Distance394 light years
121 parsecs
MagnitudeApparent: +3.11
Absolute: -2.44
Spectral ClassB9III Blue Giant
Optimum VisibilityMarch / April (Usually visible from southern latitudes)

After the small constellation of Crux was separated from the larger Centaurus, the constellation of the Centaur was left with a narrow stretch in the southwest that runs southward between Crux and Carina. Third magnitude Lambda Centauri is the brightest star in this small segment of the larger constellation. It stands out against the backdrop of the Running Chicken Nebula and its clusters, though the nebula in fact lies more than ten times farther from Earth than Lambda Centauri itself. The most recent parallax data places Lambda Centauri at a distance of some 394 light years (though other estimates suggest a slightly more distant value).

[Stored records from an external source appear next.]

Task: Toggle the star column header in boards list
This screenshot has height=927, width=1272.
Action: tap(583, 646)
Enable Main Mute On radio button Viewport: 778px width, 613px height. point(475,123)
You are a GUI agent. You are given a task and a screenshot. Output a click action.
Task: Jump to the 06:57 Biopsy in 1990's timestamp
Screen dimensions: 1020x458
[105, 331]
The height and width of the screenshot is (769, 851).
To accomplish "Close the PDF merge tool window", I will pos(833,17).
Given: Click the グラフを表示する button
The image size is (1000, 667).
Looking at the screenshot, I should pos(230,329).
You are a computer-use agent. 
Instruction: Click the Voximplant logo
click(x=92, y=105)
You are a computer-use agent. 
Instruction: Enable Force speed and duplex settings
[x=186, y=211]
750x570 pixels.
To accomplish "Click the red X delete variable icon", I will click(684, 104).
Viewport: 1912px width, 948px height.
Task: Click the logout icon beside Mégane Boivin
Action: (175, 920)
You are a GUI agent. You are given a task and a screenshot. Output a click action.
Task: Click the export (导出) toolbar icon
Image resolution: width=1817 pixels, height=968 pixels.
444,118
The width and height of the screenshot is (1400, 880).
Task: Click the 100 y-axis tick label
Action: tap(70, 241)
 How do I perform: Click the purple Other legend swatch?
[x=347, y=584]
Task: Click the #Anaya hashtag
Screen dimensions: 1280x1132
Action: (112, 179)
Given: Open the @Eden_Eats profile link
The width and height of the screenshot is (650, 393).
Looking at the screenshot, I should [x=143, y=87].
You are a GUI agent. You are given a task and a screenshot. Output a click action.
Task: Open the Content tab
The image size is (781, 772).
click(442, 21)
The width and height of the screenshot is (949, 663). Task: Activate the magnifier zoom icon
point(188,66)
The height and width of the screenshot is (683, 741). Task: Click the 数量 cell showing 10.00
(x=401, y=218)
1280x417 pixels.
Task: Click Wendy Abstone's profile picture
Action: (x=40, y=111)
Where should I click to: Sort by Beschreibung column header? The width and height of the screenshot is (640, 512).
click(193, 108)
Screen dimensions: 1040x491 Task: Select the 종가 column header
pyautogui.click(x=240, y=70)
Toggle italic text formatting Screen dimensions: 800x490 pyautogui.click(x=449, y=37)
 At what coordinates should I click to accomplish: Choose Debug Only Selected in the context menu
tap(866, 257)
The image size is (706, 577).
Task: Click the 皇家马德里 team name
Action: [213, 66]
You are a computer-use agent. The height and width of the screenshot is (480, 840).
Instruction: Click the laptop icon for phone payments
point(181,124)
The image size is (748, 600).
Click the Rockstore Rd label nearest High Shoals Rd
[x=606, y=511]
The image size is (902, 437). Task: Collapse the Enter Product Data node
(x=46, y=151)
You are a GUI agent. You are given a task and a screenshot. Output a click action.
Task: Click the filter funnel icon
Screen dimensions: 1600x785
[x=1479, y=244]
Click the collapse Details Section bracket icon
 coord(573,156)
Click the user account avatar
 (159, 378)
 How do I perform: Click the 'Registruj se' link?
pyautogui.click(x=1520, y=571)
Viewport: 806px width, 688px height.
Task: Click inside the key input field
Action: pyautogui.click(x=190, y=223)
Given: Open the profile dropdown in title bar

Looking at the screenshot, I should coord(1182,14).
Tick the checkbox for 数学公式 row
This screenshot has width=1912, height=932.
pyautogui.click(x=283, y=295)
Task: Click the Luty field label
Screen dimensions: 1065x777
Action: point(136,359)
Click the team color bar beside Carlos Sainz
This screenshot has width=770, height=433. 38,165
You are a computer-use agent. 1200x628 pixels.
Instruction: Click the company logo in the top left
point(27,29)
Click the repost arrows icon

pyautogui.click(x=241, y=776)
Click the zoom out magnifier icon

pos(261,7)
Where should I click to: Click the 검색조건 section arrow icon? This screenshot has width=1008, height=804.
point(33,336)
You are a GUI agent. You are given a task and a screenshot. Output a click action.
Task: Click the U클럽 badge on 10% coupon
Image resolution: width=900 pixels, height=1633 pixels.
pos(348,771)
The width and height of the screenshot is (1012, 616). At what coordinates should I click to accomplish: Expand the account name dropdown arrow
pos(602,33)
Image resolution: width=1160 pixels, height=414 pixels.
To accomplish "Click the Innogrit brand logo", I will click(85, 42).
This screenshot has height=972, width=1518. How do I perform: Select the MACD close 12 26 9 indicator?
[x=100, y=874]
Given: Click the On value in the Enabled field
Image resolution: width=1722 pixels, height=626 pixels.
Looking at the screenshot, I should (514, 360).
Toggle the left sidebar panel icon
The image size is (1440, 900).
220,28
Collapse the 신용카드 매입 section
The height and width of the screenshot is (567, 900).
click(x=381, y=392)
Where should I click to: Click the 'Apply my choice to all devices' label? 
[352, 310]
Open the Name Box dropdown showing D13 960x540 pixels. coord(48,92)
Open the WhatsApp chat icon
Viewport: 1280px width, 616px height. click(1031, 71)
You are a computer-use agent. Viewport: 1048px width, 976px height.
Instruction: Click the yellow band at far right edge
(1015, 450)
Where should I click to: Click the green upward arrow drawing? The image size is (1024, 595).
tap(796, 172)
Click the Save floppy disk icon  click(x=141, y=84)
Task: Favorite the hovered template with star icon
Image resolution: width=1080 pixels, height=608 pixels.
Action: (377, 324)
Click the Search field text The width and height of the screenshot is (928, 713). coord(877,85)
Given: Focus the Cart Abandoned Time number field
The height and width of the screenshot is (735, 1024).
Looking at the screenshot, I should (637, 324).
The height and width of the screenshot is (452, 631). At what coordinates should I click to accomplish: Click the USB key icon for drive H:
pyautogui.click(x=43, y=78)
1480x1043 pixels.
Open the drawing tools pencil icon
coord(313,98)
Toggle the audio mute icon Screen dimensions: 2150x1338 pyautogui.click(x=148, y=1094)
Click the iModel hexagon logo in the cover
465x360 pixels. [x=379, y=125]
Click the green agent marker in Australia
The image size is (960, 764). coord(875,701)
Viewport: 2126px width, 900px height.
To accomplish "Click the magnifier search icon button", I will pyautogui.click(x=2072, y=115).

Lambda Centauri belongs to the Scorpius-Centaurus Association, a group of more than four hundred hot O-type and B-type stars that share a common origin in the far past, but are now spread across a wide region of the southern skies.

The blue giant Lambda Centauri, seen against streamers of nebulous material within C100, the Running Chicken Nebula. That nebula is also sometimes called the Lambda Centauri Nebula, but in fact it has no relation to the star Lambda Centauri at all, and lies about six thousand light years farther from the Sun. Imagery provided by Aladin sky atlas

This is a binary star, with the primary being a blue giant, probably rotating rapidly enough to deform itself into an oblate form. The giant has a smaller companion with about a fifth its mass, orbiting the primary over a period of centuries at a distance of some 100 AU. There are some indications that the system may have a third component in a more distant orbit still, though this is unconfirmed.